*How to complete this task*
All of these records need to be duplicated exactly.

*The data*
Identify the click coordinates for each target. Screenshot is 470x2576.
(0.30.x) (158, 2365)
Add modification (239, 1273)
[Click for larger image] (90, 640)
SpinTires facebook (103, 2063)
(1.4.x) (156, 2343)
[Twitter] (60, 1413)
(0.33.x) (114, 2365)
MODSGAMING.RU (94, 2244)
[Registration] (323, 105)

*Answer for this exercise*
Identify the click coordinates for each target. Screenshot is 470x2576.
(0.30.x) (158, 2365)
Add modification (239, 1273)
[Click for larger image] (90, 640)
SpinTires facebook (103, 2063)
(1.4.x) (156, 2343)
[Twitter] (60, 1413)
(0.33.x) (114, 2365)
MODSGAMING.RU (94, 2244)
[Registration] (323, 105)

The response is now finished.